• **SHORT EXERCISE 1**: Summarize the forum thread in two sentences.
• **SHORT EXERCISE 2**: Please copy the part of the forum thread starting with "## Tail End" and going on through "vickster (12 Oct 2019)", word for word.

• **PASSAGE TO READ**:

That's my average cycling speed...


----------



## delb0y (12 Oct 2019)

He's running faster than my average cycling speed


----------



## cyberknight (12 Oct 2019)

sorry started another thread on this , i will delete 
I think it smacks of cheating as the pacemakers are not running the distance so hes getting a draft from fresher athletes .I am not knocking his obvious talent and fitness, determination etc but seems to be bending the rules and should not stand as a true record .


----------



## Mugshot (12 Oct 2019)

cyberknight said:


> sorry started another thread on this , i will delete
> I think it smacks of cheating as the pacemakers are not running the distance so hes getting a draft from fresher athletes .I am not knocking his obvious talent and fitness, determination etc but seems to be bending the rules and should not stand as a true record .


I didn't think it was going to stand as a record, just the first sub 2 hour marathon.


----------



## Tail End Charlie (12 Oct 2019)

At school aged 11 was the last time I was timed over 100m and, try as I might, I couldn't get below 17 seconds once. Incredible what he's attempting.


----------



## vickster (12 Oct 2019)

....and he's barely broken a sweat

Hope they got the course measurements spot on


----------



## winjim (12 Oct 2019)

cyberknight said:


> sorry started another thread on this , i will delete
> I think it smacks of cheating as the pacemakers are not running the distance so hes getting a draft from fresher athletes .I am not knocking his obvious talent and fitness, determination etc but seems to be bending the rules and should not stand as a true record .


It's not cheating, it's just a different thing. I don't think there's any suggestion that it should stand as an official record, it seems to be just a bit of fun.


----------



## PeteXXX (12 Oct 2019)

I believe the Guinness Book of Records are accepting it.


----------



## swansonj (12 Oct 2019)

cyberknight said:


> sorry started another thread on this , i will delete
> I think it smacks of cheating as the pacemakers are not running the distance so hes getting a draft from fresher athletes .I am not knocking his obvious talent and fitness, determination etc but seems to be bending the rules and should not stand as a true record .

• **ENTRIES PROVIDED**:
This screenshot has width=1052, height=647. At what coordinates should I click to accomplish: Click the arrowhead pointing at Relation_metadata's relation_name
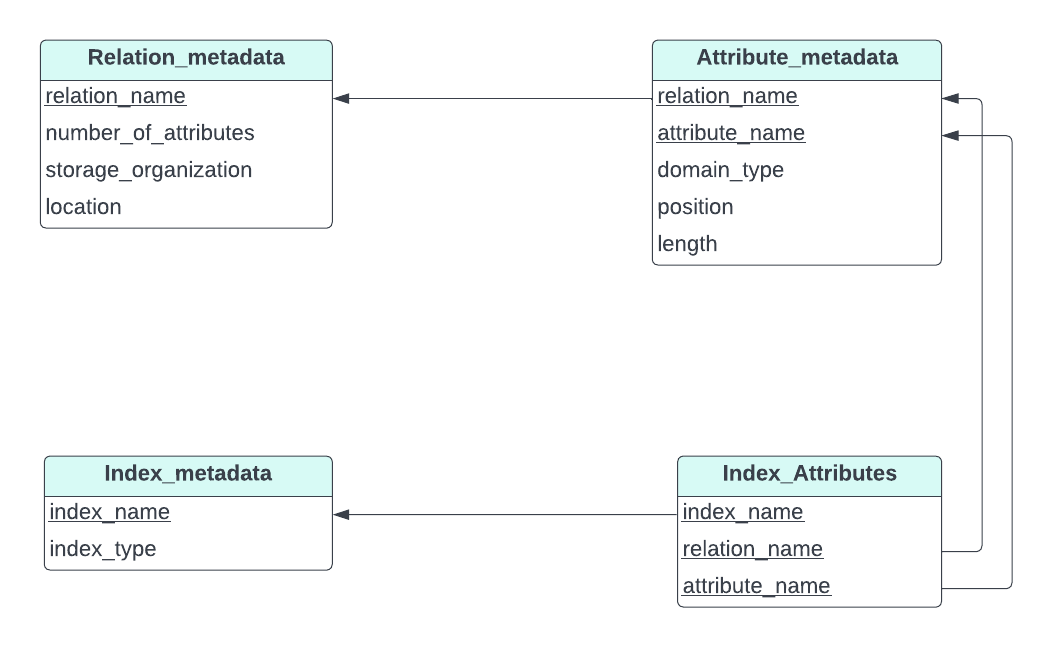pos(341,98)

==

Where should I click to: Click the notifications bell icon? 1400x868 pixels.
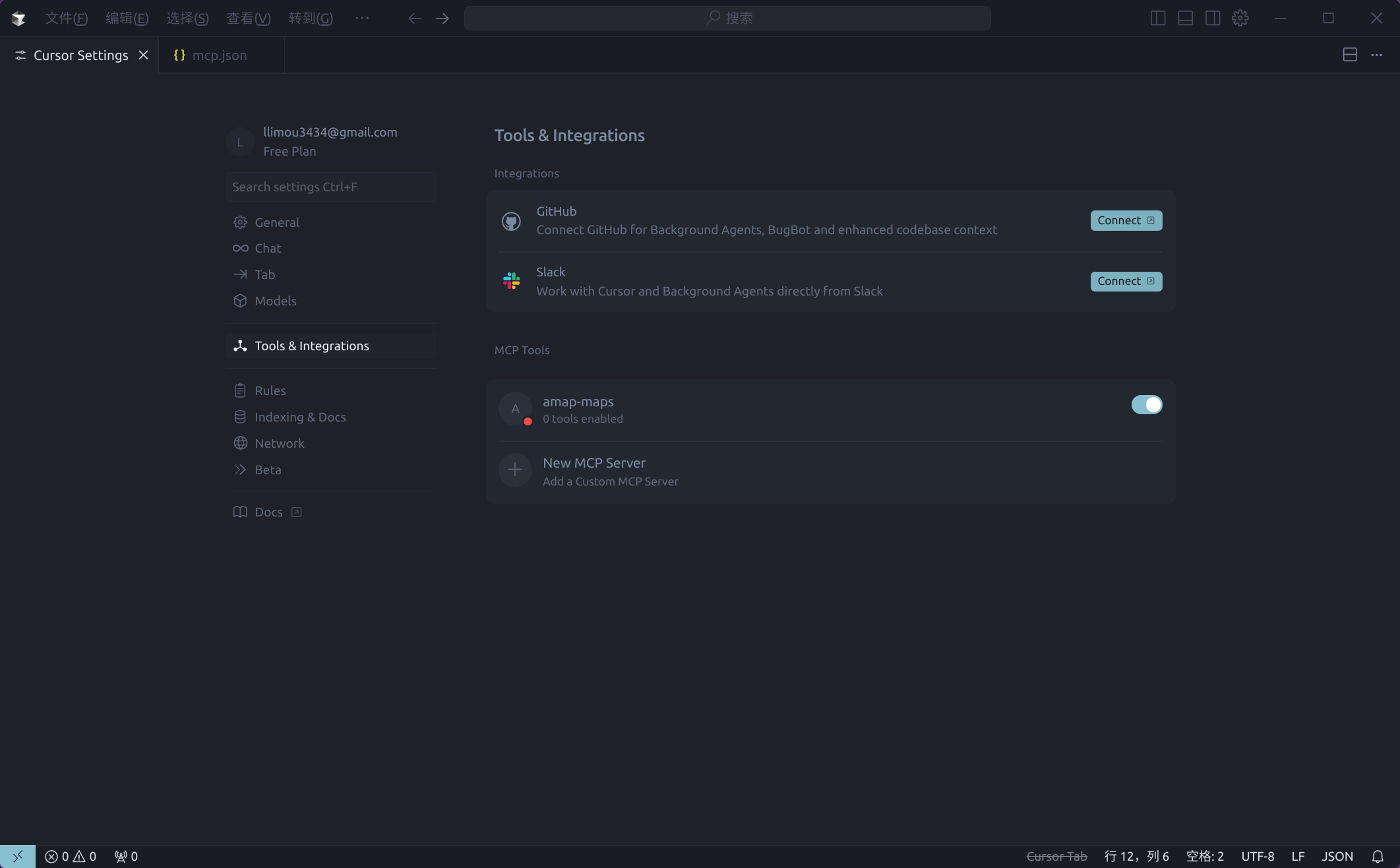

• **EXPECTED OUTPUT 1**: Posters in the forum thread marvel at a runner's pace in an attempt at the first sub-2-hour marathon, with some comparing it to their own cycling speed or schoolday sprint times. One poster says it smacks of cheating because fresh pacemakers provide a draft, while others answer that it is a different kind of feat not meant as an official record, though one believes the Guinness Book of Records is accepting it.

• **EXPECTED OUTPUT 2**:
## Tail End Charlie (12 Oct 2019)

At school aged 11 was the last time I was timed over 100m and, try as I might, I couldn't get below 17 seconds once. Incredible what he's attempting.


----------



## vickster (12 Oct 2019)